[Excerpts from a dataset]
* * * * * * * * *

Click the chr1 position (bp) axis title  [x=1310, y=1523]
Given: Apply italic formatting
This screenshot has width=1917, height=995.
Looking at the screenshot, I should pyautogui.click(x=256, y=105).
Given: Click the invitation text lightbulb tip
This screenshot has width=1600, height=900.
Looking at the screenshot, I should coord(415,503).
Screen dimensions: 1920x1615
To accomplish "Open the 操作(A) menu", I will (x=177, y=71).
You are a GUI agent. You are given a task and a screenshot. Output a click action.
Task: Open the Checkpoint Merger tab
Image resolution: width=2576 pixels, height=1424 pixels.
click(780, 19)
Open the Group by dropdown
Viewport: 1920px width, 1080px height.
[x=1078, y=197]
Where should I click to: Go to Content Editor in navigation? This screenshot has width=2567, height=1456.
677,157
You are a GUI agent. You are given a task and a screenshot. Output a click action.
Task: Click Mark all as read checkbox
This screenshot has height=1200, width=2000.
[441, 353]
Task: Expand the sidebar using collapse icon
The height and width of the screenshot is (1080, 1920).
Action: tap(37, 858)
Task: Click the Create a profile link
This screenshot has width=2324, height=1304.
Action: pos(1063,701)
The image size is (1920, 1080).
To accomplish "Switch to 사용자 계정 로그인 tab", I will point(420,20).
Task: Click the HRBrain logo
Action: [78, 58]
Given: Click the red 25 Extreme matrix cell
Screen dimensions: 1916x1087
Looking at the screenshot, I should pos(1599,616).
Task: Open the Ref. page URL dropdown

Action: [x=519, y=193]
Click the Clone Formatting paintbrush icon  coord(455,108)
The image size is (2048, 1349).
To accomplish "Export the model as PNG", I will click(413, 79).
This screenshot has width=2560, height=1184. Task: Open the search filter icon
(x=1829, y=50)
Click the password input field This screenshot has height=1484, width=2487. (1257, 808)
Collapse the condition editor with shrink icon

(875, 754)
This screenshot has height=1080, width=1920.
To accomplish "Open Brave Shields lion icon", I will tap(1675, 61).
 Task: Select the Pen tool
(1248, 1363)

* * * * * * * * *

» **EXERCISE DIRECTIONS**
From the line with "Task: Open the Ref. page URL dropdown" to the final line of the data above, please reproduce every line exactly and add nothing.

» **PROBLEM SOLUTION**
Task: Open the Ref. page URL dropdown

Action: [x=519, y=193]
Click the Clone Formatting paintbrush icon  coord(455,108)
The image size is (2048, 1349).
To accomplish "Export the model as PNG", I will click(413, 79).
This screenshot has width=2560, height=1184. Task: Open the search filter icon
(x=1829, y=50)
Click the password input field This screenshot has height=1484, width=2487. (1257, 808)
Collapse the condition editor with shrink icon

(875, 754)
This screenshot has height=1080, width=1920.
To accomplish "Open Brave Shields lion icon", I will tap(1675, 61).
 Task: Select the Pen tool
(1248, 1363)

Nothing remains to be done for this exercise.